**TASK DESCRIPTION**
From first line to last, print the records exactly, but leave out the pictures.

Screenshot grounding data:
%%
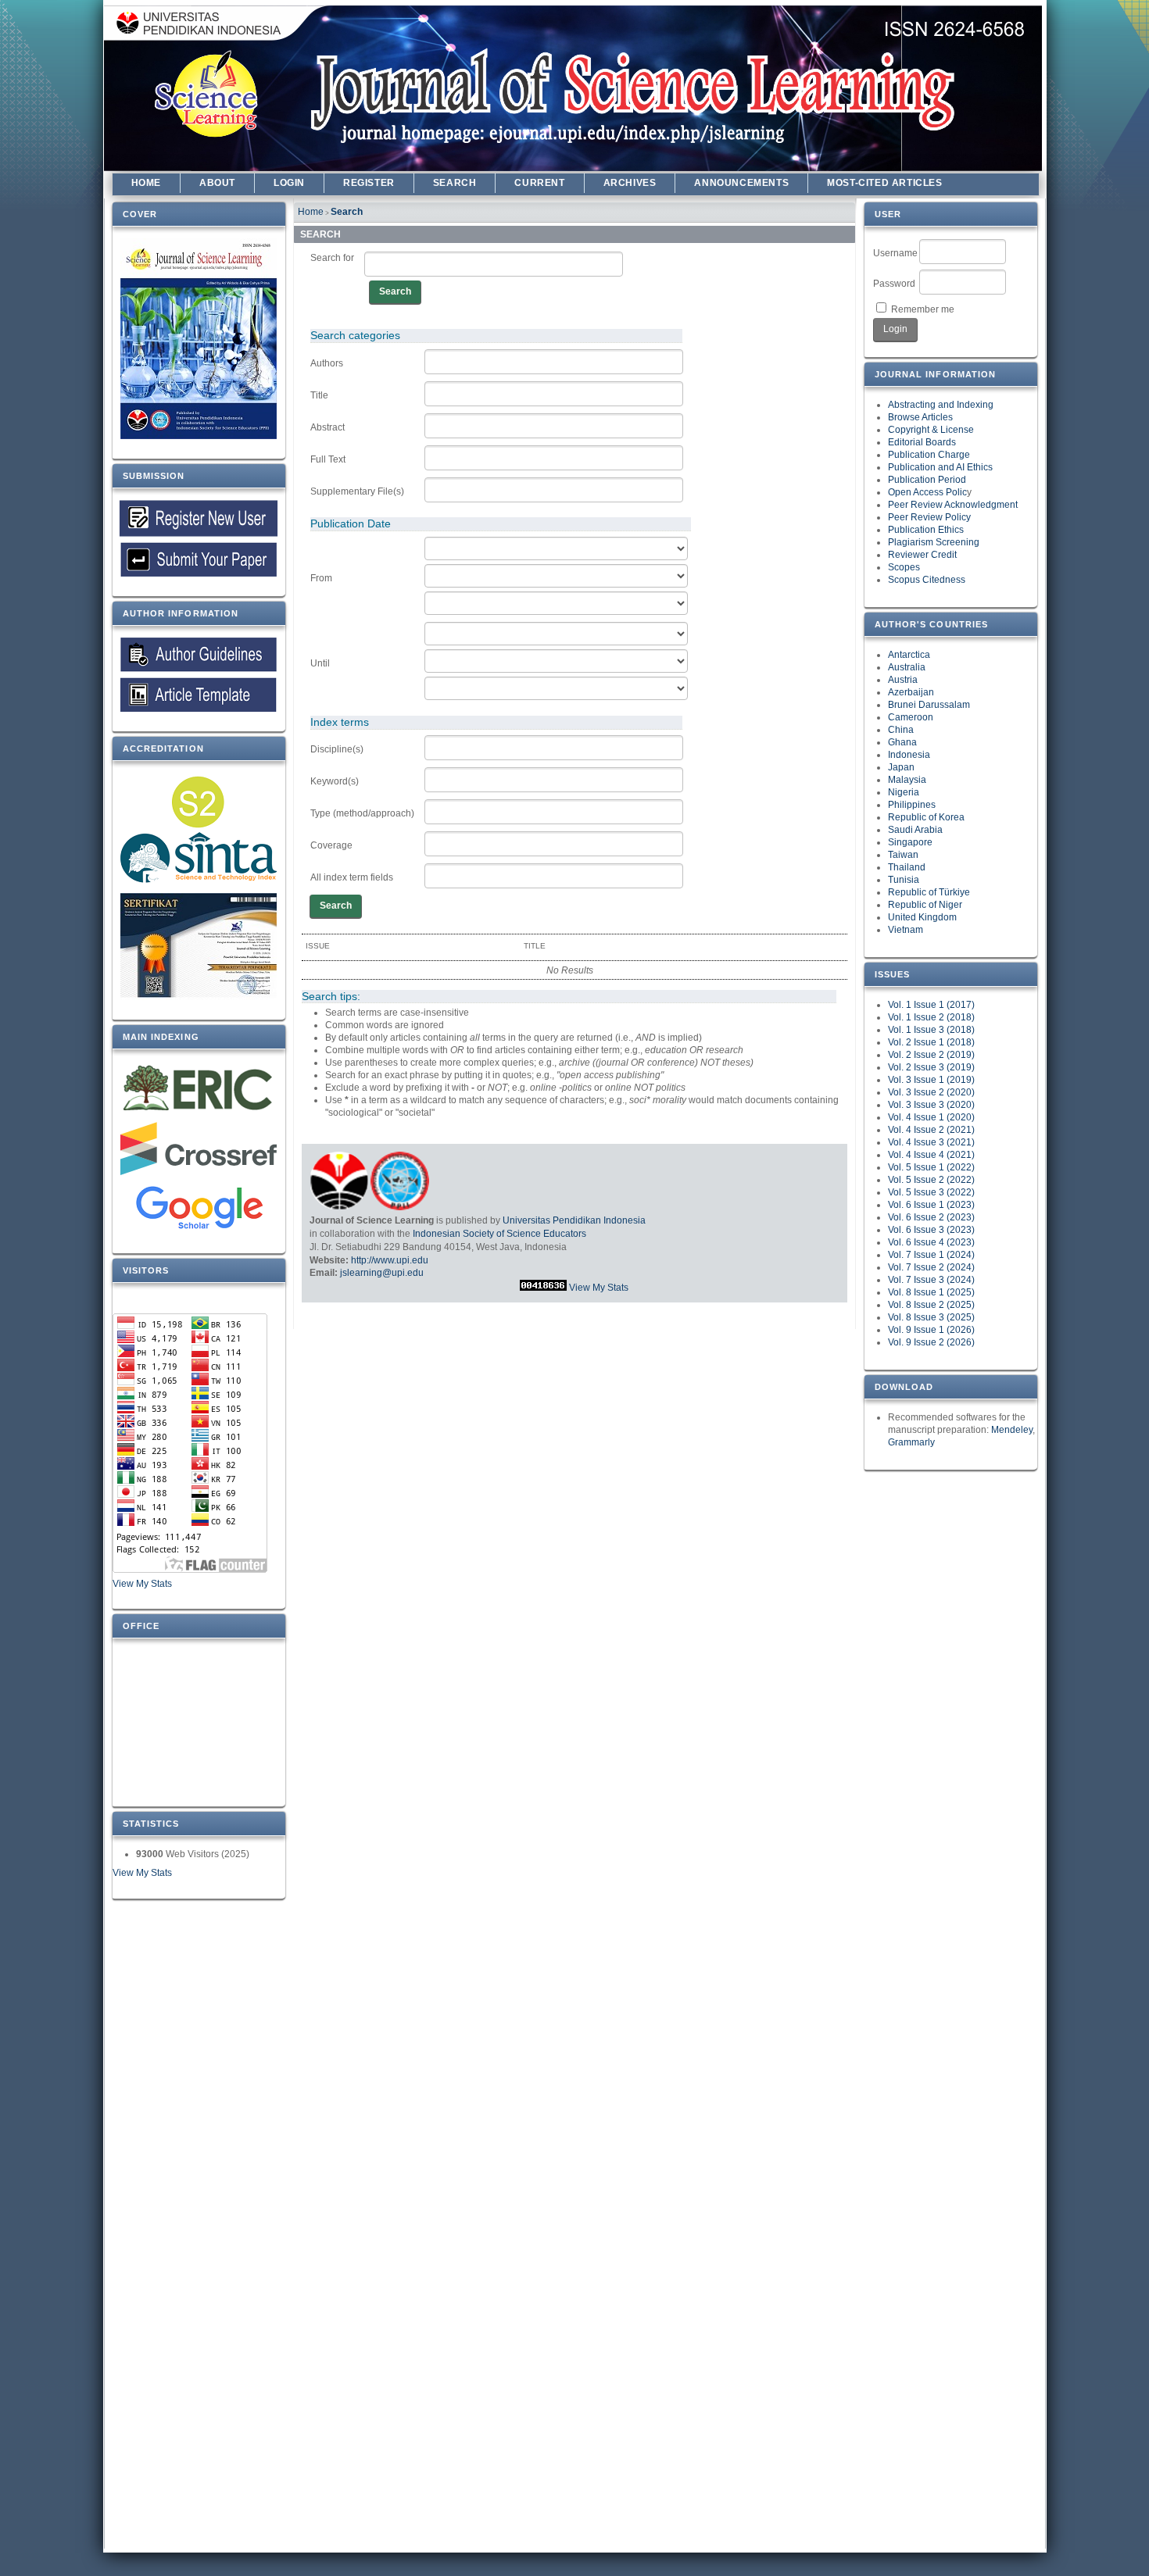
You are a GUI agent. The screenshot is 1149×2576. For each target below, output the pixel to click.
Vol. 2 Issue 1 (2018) (931, 1042)
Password (894, 283)
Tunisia (903, 879)
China (901, 729)
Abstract (327, 427)
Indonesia (909, 754)
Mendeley (1012, 1429)
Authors (326, 363)
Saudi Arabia (915, 829)
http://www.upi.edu (389, 1260)
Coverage (331, 845)
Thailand (906, 867)
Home (146, 182)
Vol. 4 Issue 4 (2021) (931, 1154)
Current (539, 182)
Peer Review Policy (929, 517)
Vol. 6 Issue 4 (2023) (931, 1242)
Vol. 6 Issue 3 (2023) (931, 1229)
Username (895, 253)
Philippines (912, 804)
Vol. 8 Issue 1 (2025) (931, 1292)
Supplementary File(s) (357, 491)
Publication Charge (929, 454)
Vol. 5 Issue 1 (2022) (931, 1167)
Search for (332, 257)
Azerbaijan (911, 692)
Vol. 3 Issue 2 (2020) (931, 1092)
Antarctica (909, 654)
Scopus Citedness (926, 579)
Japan (901, 767)
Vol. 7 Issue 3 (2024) (931, 1279)
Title (319, 395)
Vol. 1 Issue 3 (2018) (931, 1029)
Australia (906, 667)
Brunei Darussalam (929, 704)
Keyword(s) (334, 781)
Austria (903, 679)
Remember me (922, 309)
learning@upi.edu (385, 1272)
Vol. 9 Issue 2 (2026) (931, 1342)
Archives (630, 182)
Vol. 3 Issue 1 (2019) (931, 1079)
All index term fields (351, 877)
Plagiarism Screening (933, 542)
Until (320, 663)
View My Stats (142, 1583)
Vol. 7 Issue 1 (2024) (931, 1254)
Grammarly (911, 1442)
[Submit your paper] (199, 518)
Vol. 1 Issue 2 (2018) (931, 1017)
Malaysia (907, 779)
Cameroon (910, 717)
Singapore (910, 842)
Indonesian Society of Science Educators (499, 1233)
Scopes (904, 567)
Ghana (902, 742)
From (321, 578)
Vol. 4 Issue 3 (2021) (931, 1142)
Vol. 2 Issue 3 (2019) (931, 1067)
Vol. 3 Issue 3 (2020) (931, 1104)
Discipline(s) (336, 749)
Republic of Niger (925, 904)
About (217, 182)
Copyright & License (931, 429)
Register (369, 182)
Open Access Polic (927, 492)
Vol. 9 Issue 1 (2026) (931, 1329)
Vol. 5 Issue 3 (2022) (931, 1192)
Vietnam (905, 929)
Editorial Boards (922, 442)
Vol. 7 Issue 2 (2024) (931, 1267)
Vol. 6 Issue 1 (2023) (931, 1204)
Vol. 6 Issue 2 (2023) (931, 1217)
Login (289, 182)
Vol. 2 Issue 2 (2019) (931, 1054)
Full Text (327, 459)
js (343, 1272)
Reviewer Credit (922, 554)
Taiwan (903, 854)
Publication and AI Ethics (940, 467)
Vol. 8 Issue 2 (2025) (931, 1304)
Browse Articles (920, 417)
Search (455, 182)
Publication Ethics (926, 529)
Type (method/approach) (362, 813)
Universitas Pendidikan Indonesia (574, 1220)
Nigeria (903, 792)
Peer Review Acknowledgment (953, 504)
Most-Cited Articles (884, 182)
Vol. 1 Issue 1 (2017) (931, 1004)
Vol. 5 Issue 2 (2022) (931, 1179)
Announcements (741, 182)
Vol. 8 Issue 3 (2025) (931, 1317)
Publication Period (927, 479)
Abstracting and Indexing (940, 404)
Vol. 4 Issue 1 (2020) (931, 1117)
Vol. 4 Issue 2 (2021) (931, 1129)
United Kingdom (922, 917)
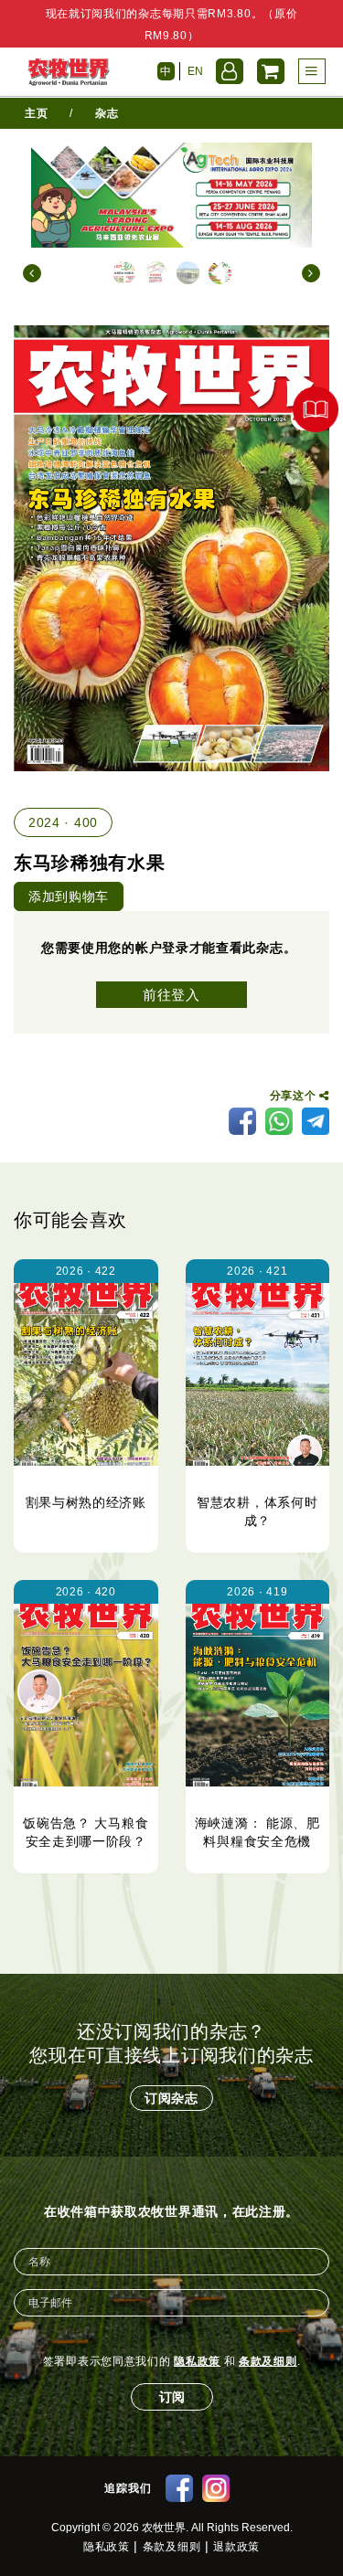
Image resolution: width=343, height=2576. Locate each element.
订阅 (172, 2397)
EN (196, 71)
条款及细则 (268, 2361)
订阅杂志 (171, 2098)
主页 (36, 113)
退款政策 (236, 2546)
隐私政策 (197, 2361)
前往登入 (171, 994)
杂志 (106, 113)
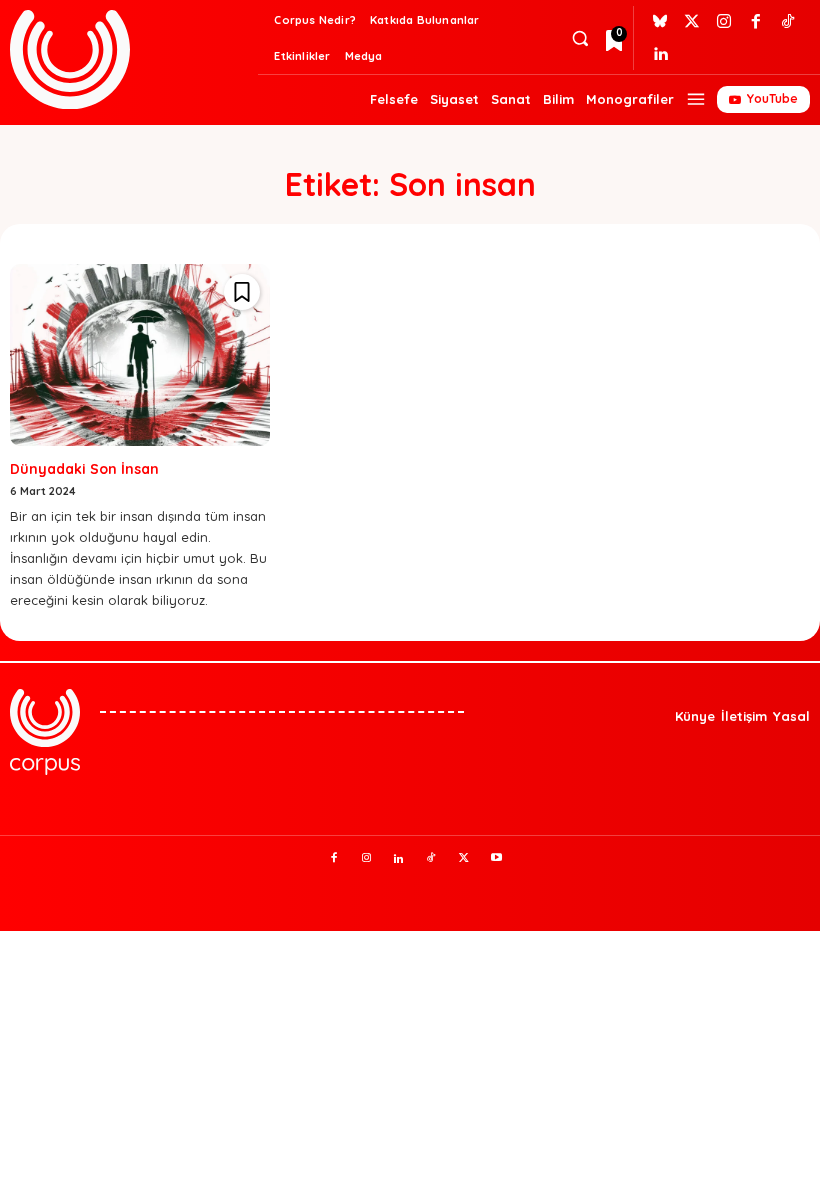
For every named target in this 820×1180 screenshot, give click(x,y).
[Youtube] (497, 859)
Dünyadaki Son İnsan (84, 469)
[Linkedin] (660, 54)
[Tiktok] (788, 22)
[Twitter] (692, 22)
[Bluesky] (660, 22)
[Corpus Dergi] (131, 59)
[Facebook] (756, 22)
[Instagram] (724, 22)
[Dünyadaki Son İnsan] (140, 355)
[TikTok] (432, 859)
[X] (464, 859)
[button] (579, 38)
%%
**WRITTEN REPLY**
You are a GUI agent. The screenshot is 1149×2576. For each target below, output the pixel to click.
Vol. 2 Issue 1 (2018) (931, 1042)
Password (894, 283)
Tunisia (903, 879)
China (901, 729)
Abstract (327, 427)
Indonesia (909, 754)
Mendeley (1012, 1429)
Authors (326, 363)
Saudi Arabia (915, 829)
http://www.upi.edu (389, 1260)
Coverage (331, 845)
Thailand (906, 867)
Home (146, 182)
Vol. 4 Issue 4 (2021) (931, 1154)
Current (539, 182)
Peer Review Policy (929, 517)
Vol. 6 Issue 4 (2023) (931, 1242)
Vol. 6 Issue 3 (2023) (931, 1229)
Username (895, 253)
Philippines (912, 804)
Vol. 8 Issue 1 (2025) (931, 1292)
Supplementary File(s) (357, 491)
Publication Charge (929, 454)
Vol. 5 Issue 1 (2022) (931, 1167)
Search for (332, 257)
Azerbaijan (911, 692)
Vol. 3 Issue 2 (2020) (931, 1092)
Antarctica (909, 654)
Scopus Citedness (926, 579)
Japan (901, 767)
Vol. 7 Issue 3 (2024) (931, 1279)
Title (319, 395)
Vol. 1 Issue 3 (2018) (931, 1029)
Australia (906, 667)
Brunei Darussalam (929, 704)
Keyword(s) (334, 781)
Austria (903, 679)
Remember me (922, 309)
learning@upi.edu (385, 1272)
Vol. 9 Issue 2 (2026) (931, 1342)
Archives (630, 182)
Vol. 3 Issue 1 (2019) (931, 1079)
All index term fields (351, 877)
Plagiarism Screening (933, 542)
Until (320, 663)
View My Stats (142, 1583)
Vol. 7 Issue 1 (2024) (931, 1254)
Grammarly (911, 1442)
[Submit your paper] (199, 518)
Vol. 1 Issue 2 (2018) (931, 1017)
Malaysia (907, 779)
Cameroon (910, 717)
Singapore (910, 842)
Indonesian Society of Science Educators (499, 1233)
Scopes (904, 567)
Ghana (902, 742)
From (321, 578)
Vol. 4 Issue 3 (2021) (931, 1142)
Vol. 2 Issue 3 (2019) (931, 1067)
Vol. 3 Issue 3 (2020) (931, 1104)
Discipline(s) (336, 749)
Republic of Niger (925, 904)
About (217, 182)
Copyright & License (931, 429)
Register (369, 182)
Open Access Polic (927, 492)
Vol. 9 Issue 1 (2026) (931, 1329)
Vol. 5 Issue 3 (2022) (931, 1192)
Vietnam (905, 929)
Editorial Boards (922, 442)
Vol. 7 Issue 2 (2024) (931, 1267)
Vol. 6 Issue 1 (2023) (931, 1204)
Vol. 6 Issue 2 (2023) (931, 1217)
Login (289, 182)
Vol. 2 Issue 2 (2019) (931, 1054)
Full Text (327, 459)
js (343, 1272)
Reviewer Credit (922, 554)
Taiwan (903, 854)
Publication and AI Ethics (940, 467)
Vol. 8 Issue 2 (2025) (931, 1304)
Browse Articles (920, 417)
Search (455, 182)
Publication Ethics (926, 529)
Type (method/approach) (362, 813)
Universitas Pendidikan Indonesia (574, 1220)
Nigeria (903, 792)
Peer Review Acknowledgment (953, 504)
Most-Cited Articles (884, 182)
Vol. 1 Issue 1 (2017) (931, 1004)
Vol. 5 Issue 2 (2022) (931, 1179)
Announcements (741, 182)
Vol. 8 Issue 3 (2025) (931, 1317)
Publication Period (927, 479)
Abstracting and Indexing (940, 404)
Vol. 4 Issue 1 (2020) (931, 1117)
Vol. 4 Issue 2 (2021) (931, 1129)
United Kingdom (922, 917)
Image resolution: width=343, height=2576. Locate each element.
订阅 (172, 2397)
EN (196, 71)
条款及细则 (268, 2361)
订阅杂志 (171, 2098)
主页 (36, 113)
退款政策 (236, 2546)
隐私政策 (197, 2361)
前往登入 (171, 994)
杂志 (106, 113)
For every named target in this 820×1180 screenshot, give click(x,y).
[Youtube] (497, 859)
Dünyadaki Son İnsan (84, 469)
[Linkedin] (660, 54)
[Tiktok] (788, 22)
[Twitter] (692, 22)
[Bluesky] (660, 22)
[Corpus Dergi] (131, 59)
[Facebook] (756, 22)
[Instagram] (724, 22)
[Dünyadaki Son İnsan] (140, 355)
[TikTok] (432, 859)
[X] (464, 859)
[button] (579, 38)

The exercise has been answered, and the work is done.